Field's published work concerns the material culture of Anne of Denmark, queen consort of Scotland, and wife of James VI and I. Like many modern writers she prefers the use of the forename "Anna" instead of "Anne". Her ideas about Anne of Denmark's personal piety and religious views, and the role of her Danish chaplain Johannes Sering, contribute to contemporary debate.

Field examines the ways in which Anne of Denmark expressed her identity and agency through her own dress and bodily ornament, including her jewellery, and also the costume of her servants and household, which reflected both the customs of Scotland and the royal court of Denmark and the House of Oldenburg.

==Selected publications==
- "Dressing the Stuarts: The Sartorial Politics of Mourning and Matrimony, 1612–1613", British Art Studies 29 (December 2025).
- 'Dressing the Stuart Court', Kate Anderson, Art & Court of James VI & I (Edinburgh: National Galleries of Scotland, 2025), pp. 41–51.
- 'Clothing the Royal Family: The Intersection of the Court and City in Early Stuart London', Peter Edwards, Monarchy, the Court, and the Provincial Elite in Early Modern Europe (Brill, 2024).

================================

▶ ABOUT THIS TASK: Write a continuation of the text about Field's research on Anne of Denmark, starting after its last line. The data that follows is unrelated to the text about Field's work on Anne of Denmark.

================================

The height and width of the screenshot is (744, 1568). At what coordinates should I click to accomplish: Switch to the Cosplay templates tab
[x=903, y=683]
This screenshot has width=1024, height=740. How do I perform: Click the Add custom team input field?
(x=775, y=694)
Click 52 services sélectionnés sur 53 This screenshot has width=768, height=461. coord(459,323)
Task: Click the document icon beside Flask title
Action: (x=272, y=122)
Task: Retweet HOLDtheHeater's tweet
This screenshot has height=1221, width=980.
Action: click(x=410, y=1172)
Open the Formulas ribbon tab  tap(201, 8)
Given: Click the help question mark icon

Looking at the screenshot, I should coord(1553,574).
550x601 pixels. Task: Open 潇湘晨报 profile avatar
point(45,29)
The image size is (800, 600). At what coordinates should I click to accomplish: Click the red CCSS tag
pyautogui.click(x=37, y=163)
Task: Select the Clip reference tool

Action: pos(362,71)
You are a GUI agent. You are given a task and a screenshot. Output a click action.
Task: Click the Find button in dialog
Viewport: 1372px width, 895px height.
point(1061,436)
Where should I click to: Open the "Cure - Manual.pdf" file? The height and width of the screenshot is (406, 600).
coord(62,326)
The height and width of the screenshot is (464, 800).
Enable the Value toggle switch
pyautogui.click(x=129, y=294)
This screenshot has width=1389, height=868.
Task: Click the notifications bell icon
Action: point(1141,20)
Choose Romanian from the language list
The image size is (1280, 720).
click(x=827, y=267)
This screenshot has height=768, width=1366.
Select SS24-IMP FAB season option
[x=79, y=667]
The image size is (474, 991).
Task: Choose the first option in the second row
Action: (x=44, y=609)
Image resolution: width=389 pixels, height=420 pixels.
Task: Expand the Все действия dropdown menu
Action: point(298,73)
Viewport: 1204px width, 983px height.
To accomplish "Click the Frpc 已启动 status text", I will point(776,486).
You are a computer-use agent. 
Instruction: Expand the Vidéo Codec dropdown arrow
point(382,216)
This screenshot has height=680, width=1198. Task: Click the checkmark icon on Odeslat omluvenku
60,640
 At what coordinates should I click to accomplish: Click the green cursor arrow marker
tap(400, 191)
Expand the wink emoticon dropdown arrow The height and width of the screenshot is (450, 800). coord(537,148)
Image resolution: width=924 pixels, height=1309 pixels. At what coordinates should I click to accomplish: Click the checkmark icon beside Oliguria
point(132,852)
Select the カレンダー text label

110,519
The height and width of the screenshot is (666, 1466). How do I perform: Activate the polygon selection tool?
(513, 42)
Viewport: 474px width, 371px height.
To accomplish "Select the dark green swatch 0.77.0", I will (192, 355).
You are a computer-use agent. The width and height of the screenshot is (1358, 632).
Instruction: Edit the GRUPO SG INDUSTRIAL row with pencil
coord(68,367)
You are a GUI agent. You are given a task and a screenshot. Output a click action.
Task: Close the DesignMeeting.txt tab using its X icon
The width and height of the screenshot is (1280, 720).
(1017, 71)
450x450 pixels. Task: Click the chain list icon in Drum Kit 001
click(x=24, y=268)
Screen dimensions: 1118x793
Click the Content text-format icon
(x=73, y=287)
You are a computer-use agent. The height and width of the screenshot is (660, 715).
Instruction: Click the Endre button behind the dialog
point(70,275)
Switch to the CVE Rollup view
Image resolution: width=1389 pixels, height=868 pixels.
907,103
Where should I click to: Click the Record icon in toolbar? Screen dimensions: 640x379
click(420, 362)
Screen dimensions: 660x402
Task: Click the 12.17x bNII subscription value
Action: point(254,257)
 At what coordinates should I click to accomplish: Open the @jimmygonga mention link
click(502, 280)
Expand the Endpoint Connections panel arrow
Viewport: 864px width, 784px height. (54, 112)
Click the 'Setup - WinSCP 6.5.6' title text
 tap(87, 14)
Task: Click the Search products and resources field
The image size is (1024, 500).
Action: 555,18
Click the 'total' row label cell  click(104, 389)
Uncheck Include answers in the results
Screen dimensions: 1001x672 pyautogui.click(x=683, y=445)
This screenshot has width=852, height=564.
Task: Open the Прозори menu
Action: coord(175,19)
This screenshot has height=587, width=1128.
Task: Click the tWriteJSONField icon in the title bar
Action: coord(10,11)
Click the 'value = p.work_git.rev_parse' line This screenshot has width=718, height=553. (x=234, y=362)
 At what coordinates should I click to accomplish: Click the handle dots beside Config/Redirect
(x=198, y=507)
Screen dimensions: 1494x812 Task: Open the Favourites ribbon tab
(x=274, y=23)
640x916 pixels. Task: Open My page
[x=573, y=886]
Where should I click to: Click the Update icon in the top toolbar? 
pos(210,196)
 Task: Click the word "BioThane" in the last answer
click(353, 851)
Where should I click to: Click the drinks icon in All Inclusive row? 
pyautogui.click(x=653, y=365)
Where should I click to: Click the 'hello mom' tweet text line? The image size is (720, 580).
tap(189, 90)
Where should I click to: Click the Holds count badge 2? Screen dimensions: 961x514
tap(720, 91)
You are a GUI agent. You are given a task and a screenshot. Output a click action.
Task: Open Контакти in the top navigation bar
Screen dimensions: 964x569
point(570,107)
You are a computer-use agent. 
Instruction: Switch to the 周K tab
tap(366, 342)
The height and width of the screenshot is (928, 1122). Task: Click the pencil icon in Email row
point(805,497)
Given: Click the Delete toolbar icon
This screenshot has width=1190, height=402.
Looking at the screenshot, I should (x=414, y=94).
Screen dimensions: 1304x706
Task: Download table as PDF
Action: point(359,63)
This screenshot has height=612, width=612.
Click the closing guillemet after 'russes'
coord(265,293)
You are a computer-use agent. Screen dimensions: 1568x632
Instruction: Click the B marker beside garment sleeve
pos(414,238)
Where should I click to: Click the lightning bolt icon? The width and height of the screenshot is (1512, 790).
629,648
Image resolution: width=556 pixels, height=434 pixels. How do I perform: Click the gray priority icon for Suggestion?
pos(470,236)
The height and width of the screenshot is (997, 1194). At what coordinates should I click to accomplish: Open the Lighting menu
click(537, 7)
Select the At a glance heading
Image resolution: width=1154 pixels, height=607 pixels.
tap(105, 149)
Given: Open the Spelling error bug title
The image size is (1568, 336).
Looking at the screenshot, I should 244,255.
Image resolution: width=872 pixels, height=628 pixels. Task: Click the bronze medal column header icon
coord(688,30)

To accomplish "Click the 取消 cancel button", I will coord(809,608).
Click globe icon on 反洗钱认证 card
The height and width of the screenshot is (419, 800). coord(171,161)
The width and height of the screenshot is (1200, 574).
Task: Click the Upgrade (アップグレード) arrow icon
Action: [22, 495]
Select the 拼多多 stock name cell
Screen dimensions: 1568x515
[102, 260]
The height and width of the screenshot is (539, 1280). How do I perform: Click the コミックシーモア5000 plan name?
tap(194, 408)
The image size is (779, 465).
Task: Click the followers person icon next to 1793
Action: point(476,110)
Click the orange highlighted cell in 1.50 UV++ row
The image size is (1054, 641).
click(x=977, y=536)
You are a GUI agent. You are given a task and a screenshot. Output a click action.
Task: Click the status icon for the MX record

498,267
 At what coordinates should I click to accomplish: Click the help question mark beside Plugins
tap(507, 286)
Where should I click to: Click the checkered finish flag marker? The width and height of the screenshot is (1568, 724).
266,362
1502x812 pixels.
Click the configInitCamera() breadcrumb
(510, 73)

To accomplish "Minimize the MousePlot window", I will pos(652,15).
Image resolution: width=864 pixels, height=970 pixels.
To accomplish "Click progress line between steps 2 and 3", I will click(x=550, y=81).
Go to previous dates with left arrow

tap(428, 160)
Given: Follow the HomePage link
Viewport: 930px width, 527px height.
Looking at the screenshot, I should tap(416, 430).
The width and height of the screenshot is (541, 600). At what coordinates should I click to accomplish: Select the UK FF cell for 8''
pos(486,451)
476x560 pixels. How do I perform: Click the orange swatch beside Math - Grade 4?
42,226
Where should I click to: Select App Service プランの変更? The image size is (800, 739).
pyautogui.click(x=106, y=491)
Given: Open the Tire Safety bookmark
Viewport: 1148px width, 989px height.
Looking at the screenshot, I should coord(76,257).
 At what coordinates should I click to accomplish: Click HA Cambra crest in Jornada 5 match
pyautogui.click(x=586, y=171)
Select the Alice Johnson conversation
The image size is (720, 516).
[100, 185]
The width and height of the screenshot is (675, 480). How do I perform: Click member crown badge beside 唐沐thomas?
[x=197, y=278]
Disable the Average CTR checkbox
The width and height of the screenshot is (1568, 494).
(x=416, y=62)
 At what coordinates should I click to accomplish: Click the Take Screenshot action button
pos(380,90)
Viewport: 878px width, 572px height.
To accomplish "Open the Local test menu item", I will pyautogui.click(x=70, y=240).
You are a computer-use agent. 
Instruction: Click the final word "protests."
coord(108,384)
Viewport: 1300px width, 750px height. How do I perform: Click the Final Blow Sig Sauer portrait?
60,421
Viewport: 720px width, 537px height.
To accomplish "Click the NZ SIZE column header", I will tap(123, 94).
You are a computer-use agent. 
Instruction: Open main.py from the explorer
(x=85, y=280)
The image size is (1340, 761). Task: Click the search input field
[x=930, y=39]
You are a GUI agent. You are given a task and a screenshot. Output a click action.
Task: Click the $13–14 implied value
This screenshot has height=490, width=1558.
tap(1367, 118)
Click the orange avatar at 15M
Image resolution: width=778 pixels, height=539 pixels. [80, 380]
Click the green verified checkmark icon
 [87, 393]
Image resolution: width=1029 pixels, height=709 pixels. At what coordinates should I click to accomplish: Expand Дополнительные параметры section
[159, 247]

================================

▶ THE ANSWER:
- 'Anna of Denmark: Daughter, Wife, Sister, and Mother of Kings', Aidan Norrie, Carolyn Harris, J. L. Laynesmith, Danna R. Messer, Elena Woodacre, Tudor and Stuart Consorts (Palgrave Macmillan, 2022), pp. 211-229
- 'Female dress', Erin Griffey, Early Modern Court Culture (Routledge, 2022), pp. 390-405
- Anna of Denmark: The Material and Visual Culture of the Stuart Courts (Manchester, 2020)
- 'Anna of Denmark’s Jewellery and the Politics of Dynastic Display', Erin Griffey, Sartorial Politics in Early Modern Europe (Amsterdam UP, 2019), pp. 139-160
- 'Anna of Denmark and the Politics of Religious Identity in Jacobean Scotland and England, c. 1592-1619', Northern Studies, 50 (2019), pp. 87-113
- "Dressing a Queen: The Wardrobe of Anna of Denmark at the Scottish Court of King James VI, 1590–1603", The Court Historian, 24:2 (2019).
- "Anna of Denmark: A Late Portrait by Paul van Somer", The British Art Journal, XVIII:2 (2017).
- "The Wardrobe Goods of Anna of Denmark, Queen Consort of Scotland and England (1574–1619)", Costume, 51:2 (March 2017).